▸ Problem description
The data below holds the lines to copy: everything from the line containing "Task: Click the Status column header" to the line containing "Click the Keyboard Manager preview image", both ends included, set down exactly.

▸ Data extract
■ ■ ■ ■

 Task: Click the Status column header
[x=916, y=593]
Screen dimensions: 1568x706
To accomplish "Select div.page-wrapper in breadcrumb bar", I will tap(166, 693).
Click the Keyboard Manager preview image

■ ■ ■ ■

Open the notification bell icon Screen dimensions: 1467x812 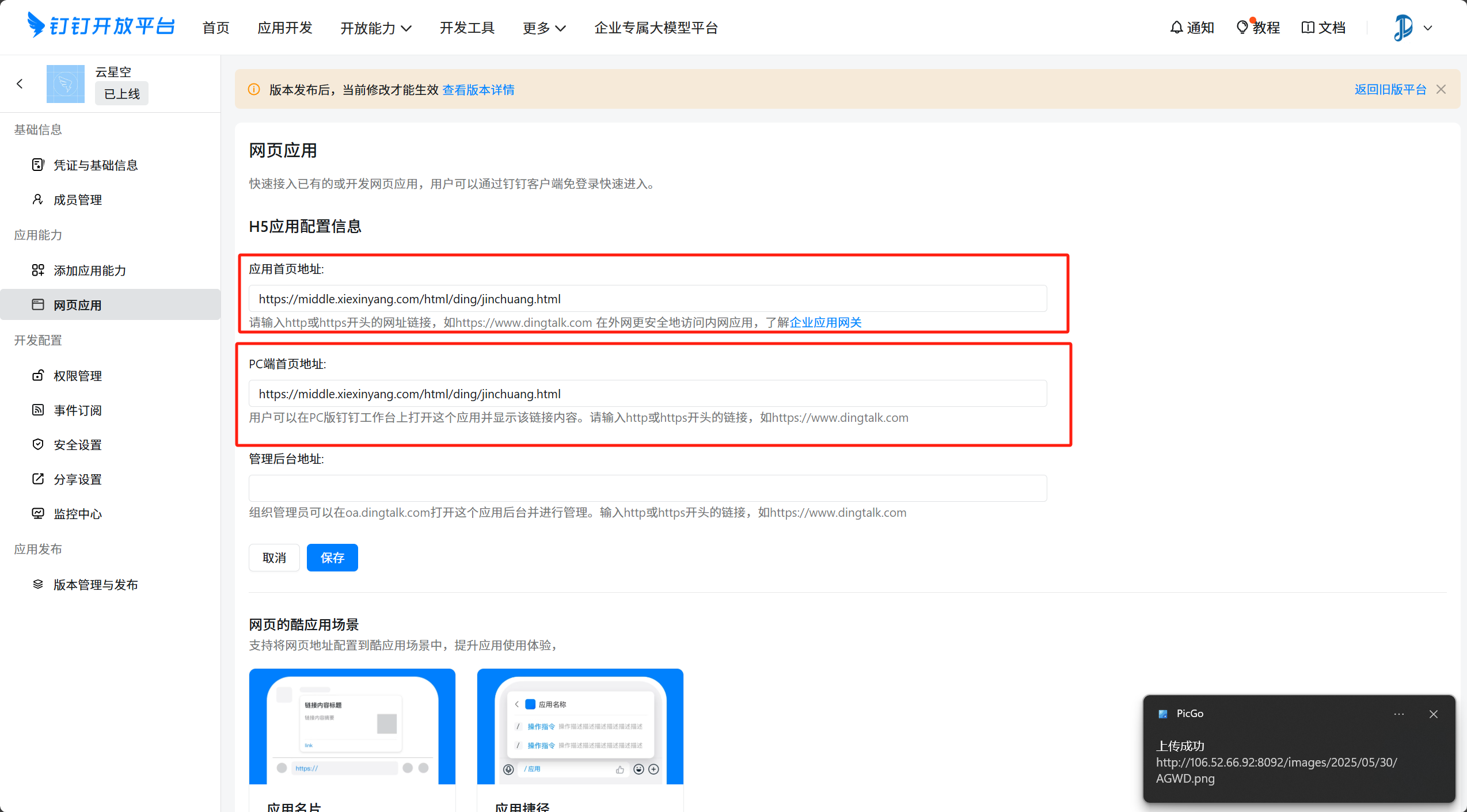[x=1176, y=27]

■ ■ ■ ■

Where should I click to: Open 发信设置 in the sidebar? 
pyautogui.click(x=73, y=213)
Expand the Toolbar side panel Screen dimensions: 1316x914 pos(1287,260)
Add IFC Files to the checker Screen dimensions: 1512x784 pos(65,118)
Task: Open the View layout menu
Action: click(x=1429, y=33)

■ ■ ■ ■

▸ Worked solution
 Task: Click the Status column header
[x=916, y=593]
Screen dimensions: 1568x706
To accomplish "Select div.page-wrapper in breadcrumb bar", I will tap(166, 693).
Click the Keyboard Manager preview image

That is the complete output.